PROMPT —
Records follow. Copy every line with "computer".

(Beginning of SUPPLIED MATERIAL)

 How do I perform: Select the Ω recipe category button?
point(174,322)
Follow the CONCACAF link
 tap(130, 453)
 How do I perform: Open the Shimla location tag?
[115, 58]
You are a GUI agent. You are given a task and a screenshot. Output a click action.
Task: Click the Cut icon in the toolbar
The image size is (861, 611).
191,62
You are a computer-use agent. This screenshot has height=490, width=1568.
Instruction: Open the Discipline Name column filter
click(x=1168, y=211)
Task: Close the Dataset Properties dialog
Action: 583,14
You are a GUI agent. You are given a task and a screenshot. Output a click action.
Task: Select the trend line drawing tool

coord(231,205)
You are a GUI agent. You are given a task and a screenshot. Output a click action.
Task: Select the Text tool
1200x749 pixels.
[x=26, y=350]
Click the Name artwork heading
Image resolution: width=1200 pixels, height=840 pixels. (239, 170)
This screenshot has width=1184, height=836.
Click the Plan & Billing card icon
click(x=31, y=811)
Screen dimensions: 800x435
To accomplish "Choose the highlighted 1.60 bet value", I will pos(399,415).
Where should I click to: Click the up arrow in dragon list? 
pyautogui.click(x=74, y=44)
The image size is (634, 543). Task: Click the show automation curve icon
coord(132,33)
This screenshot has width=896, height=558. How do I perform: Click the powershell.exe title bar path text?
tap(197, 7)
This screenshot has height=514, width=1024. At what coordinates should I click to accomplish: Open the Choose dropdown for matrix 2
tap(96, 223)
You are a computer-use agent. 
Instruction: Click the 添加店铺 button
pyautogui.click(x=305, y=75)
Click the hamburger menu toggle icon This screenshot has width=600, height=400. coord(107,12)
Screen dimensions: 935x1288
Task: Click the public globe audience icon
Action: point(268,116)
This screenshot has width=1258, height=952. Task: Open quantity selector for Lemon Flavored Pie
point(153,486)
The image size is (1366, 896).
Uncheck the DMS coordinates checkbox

(End of SUPPLIED MATERIAL)

ANSWER TO THIS PROBLEM —
You are a computer-use agent. This screenshot has height=490, width=1568.
You are a computer-use agent. 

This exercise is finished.